[Stored items]
···

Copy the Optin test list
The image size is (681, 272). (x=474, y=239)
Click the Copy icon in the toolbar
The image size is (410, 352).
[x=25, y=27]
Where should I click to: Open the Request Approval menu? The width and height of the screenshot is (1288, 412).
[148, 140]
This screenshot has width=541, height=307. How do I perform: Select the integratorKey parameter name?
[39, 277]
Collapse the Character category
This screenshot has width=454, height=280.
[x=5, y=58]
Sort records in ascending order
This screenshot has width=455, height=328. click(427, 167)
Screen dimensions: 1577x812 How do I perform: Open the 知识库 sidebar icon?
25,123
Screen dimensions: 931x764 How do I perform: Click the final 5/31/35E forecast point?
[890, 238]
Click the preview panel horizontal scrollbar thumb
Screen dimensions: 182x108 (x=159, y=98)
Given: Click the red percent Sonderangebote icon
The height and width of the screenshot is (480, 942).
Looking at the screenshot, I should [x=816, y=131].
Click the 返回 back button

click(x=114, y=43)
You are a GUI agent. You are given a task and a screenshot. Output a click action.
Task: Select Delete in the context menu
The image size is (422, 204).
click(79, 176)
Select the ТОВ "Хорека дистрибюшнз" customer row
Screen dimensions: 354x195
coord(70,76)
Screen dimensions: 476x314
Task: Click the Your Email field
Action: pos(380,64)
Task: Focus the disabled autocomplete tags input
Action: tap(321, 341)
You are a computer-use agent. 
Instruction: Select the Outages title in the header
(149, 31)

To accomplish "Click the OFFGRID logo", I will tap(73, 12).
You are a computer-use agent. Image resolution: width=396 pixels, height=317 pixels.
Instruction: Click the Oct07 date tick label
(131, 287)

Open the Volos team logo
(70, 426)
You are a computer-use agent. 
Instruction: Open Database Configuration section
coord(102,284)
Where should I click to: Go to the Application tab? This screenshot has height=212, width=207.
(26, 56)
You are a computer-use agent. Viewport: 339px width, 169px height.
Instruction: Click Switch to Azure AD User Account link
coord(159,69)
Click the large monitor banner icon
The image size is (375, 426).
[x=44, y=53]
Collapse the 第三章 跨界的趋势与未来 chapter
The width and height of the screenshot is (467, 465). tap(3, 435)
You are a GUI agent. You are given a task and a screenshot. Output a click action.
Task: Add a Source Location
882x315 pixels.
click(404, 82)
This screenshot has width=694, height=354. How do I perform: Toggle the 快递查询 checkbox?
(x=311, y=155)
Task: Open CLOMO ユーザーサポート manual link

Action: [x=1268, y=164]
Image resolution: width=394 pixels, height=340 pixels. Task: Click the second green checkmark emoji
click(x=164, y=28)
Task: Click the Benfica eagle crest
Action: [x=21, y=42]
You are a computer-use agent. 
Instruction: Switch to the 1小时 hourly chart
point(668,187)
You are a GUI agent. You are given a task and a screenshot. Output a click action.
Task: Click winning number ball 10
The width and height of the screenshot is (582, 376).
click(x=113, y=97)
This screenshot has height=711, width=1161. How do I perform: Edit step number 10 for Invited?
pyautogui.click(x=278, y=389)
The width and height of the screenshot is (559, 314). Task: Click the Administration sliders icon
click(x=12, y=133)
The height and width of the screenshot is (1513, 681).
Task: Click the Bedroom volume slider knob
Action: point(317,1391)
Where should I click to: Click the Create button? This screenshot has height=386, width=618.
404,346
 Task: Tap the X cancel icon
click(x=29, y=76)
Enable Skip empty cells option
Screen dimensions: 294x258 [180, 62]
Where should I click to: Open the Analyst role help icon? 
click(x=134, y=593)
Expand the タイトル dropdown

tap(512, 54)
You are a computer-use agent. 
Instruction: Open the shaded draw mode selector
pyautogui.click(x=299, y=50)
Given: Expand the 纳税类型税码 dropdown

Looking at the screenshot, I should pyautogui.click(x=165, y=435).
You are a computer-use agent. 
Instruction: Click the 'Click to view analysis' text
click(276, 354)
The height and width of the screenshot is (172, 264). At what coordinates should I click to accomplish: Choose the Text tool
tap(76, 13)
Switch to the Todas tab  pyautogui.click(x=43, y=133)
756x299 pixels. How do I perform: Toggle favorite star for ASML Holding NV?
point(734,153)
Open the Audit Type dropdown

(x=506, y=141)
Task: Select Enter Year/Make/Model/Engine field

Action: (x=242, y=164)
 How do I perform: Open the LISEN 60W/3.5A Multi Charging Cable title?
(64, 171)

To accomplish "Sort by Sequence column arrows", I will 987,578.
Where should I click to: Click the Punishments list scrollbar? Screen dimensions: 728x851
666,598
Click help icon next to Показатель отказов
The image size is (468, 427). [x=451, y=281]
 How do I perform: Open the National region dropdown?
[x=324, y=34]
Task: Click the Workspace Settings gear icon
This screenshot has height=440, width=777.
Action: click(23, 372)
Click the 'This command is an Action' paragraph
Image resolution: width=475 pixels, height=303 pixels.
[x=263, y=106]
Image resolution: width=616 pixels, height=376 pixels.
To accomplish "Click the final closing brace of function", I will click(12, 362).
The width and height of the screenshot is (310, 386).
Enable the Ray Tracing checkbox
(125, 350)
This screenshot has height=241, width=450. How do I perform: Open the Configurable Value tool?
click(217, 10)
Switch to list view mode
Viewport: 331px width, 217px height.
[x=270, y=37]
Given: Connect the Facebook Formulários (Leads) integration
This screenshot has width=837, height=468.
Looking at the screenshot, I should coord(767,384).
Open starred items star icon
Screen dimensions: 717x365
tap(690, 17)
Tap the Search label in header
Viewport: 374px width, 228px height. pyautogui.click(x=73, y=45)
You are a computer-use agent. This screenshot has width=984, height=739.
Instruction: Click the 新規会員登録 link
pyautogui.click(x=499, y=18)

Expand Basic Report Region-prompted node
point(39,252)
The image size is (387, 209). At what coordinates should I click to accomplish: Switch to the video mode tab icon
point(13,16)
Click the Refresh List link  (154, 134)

···

• TASK REQUIREMENTS
A complete, exact copy of the records is what is needed.

• ANSWER TO THIS TASK
Copy the Optin test list
The image size is (681, 272). (x=474, y=239)
Click the Copy icon in the toolbar
The image size is (410, 352).
[x=25, y=27]
Where should I click to: Open the Request Approval menu? The width and height of the screenshot is (1288, 412).
[148, 140]
This screenshot has width=541, height=307. How do I perform: Select the integratorKey parameter name?
[39, 277]
Collapse the Character category
This screenshot has width=454, height=280.
[x=5, y=58]
Sort records in ascending order
This screenshot has width=455, height=328. click(427, 167)
Screen dimensions: 1577x812 How do I perform: Open the 知识库 sidebar icon?
25,123
Screen dimensions: 931x764 How do I perform: Click the final 5/31/35E forecast point?
[890, 238]
Click the preview panel horizontal scrollbar thumb
Screen dimensions: 182x108 (x=159, y=98)
Given: Click the red percent Sonderangebote icon
The height and width of the screenshot is (480, 942).
Looking at the screenshot, I should [x=816, y=131].
Click the 返回 back button

click(x=114, y=43)
You are a GUI agent. You are given a task and a screenshot. Output a click action.
Task: Select Delete in the context menu
The image size is (422, 204).
click(79, 176)
Select the ТОВ "Хорека дистрибюшнз" customer row
Screen dimensions: 354x195
coord(70,76)
Screen dimensions: 476x314
Task: Click the Your Email field
Action: pos(380,64)
Task: Focus the disabled autocomplete tags input
Action: tap(321, 341)
You are a computer-use agent. 
Instruction: Select the Outages title in the header
(149, 31)

To accomplish "Click the OFFGRID logo", I will tap(73, 12).
You are a computer-use agent. Image resolution: width=396 pixels, height=317 pixels.
Instruction: Click the Oct07 date tick label
(131, 287)

Open the Volos team logo
(70, 426)
You are a computer-use agent. 
Instruction: Open Database Configuration section
coord(102,284)
Where should I click to: Go to the Application tab? This screenshot has height=212, width=207.
(26, 56)
You are a computer-use agent. Viewport: 339px width, 169px height.
Instruction: Click Switch to Azure AD User Account link
coord(159,69)
Click the large monitor banner icon
The image size is (375, 426).
[x=44, y=53]
Collapse the 第三章 跨界的趋势与未来 chapter
The width and height of the screenshot is (467, 465). tap(3, 435)
You are a GUI agent. You are given a task and a screenshot. Output a click action.
Task: Add a Source Location
882x315 pixels.
click(404, 82)
This screenshot has width=694, height=354. How do I perform: Toggle the 快递查询 checkbox?
(x=311, y=155)
Task: Open CLOMO ユーザーサポート manual link

Action: [x=1268, y=164]
Image resolution: width=394 pixels, height=340 pixels. Task: Click the second green checkmark emoji
click(x=164, y=28)
Task: Click the Benfica eagle crest
Action: [x=21, y=42]
You are a computer-use agent. 
Instruction: Switch to the 1小时 hourly chart
point(668,187)
You are a GUI agent. You are given a task and a screenshot. Output a click action.
Task: Click winning number ball 10
The width and height of the screenshot is (582, 376).
click(x=113, y=97)
This screenshot has height=711, width=1161. How do I perform: Edit step number 10 for Invited?
pyautogui.click(x=278, y=389)
The width and height of the screenshot is (559, 314). Task: Click the Administration sliders icon
click(x=12, y=133)
The height and width of the screenshot is (1513, 681).
Task: Click the Bedroom volume slider knob
Action: point(317,1391)
Where should I click to: Click the Create button? This screenshot has height=386, width=618.
404,346
 Task: Tap the X cancel icon
click(x=29, y=76)
Enable Skip empty cells option
Screen dimensions: 294x258 [180, 62]
Where should I click to: Open the Analyst role help icon? 
click(x=134, y=593)
Expand the タイトル dropdown

tap(512, 54)
You are a computer-use agent. 
Instruction: Open the shaded draw mode selector
pyautogui.click(x=299, y=50)
Given: Expand the 纳税类型税码 dropdown

Looking at the screenshot, I should pyautogui.click(x=165, y=435).
You are a computer-use agent. 
Instruction: Click the 'Click to view analysis' text
click(276, 354)
The height and width of the screenshot is (172, 264). At what coordinates should I click to accomplish: Choose the Text tool
tap(76, 13)
Switch to the Todas tab  pyautogui.click(x=43, y=133)
756x299 pixels. How do I perform: Toggle favorite star for ASML Holding NV?
point(734,153)
Open the Audit Type dropdown

(x=506, y=141)
Task: Select Enter Year/Make/Model/Engine field

Action: (x=242, y=164)
 How do I perform: Open the LISEN 60W/3.5A Multi Charging Cable title?
(64, 171)

To accomplish "Sort by Sequence column arrows", I will 987,578.
Where should I click to: Click the Punishments list scrollbar? Screen dimensions: 728x851
666,598
Click help icon next to Показатель отказов
The image size is (468, 427). [x=451, y=281]
 How do I perform: Open the National region dropdown?
[x=324, y=34]
Task: Click the Workspace Settings gear icon
This screenshot has height=440, width=777.
Action: click(23, 372)
Click the 'This command is an Action' paragraph
Image resolution: width=475 pixels, height=303 pixels.
[x=263, y=106]
Image resolution: width=616 pixels, height=376 pixels.
To accomplish "Click the final closing brace of function", I will click(12, 362).
The width and height of the screenshot is (310, 386).
Enable the Ray Tracing checkbox
(125, 350)
This screenshot has height=241, width=450. How do I perform: Open the Configurable Value tool?
click(217, 10)
Switch to list view mode
Viewport: 331px width, 217px height.
[x=270, y=37]
Given: Connect the Facebook Formulários (Leads) integration
This screenshot has width=837, height=468.
Looking at the screenshot, I should coord(767,384).
Open starred items star icon
Screen dimensions: 717x365
tap(690, 17)
Tap the Search label in header
Viewport: 374px width, 228px height. pyautogui.click(x=73, y=45)
You are a computer-use agent. This screenshot has width=984, height=739.
Instruction: Click the 新規会員登録 link
pyautogui.click(x=499, y=18)

Expand Basic Report Region-prompted node
point(39,252)
The image size is (387, 209). At what coordinates should I click to accomplish: Switch to the video mode tab icon
point(13,16)
Click the Refresh List link  (154, 134)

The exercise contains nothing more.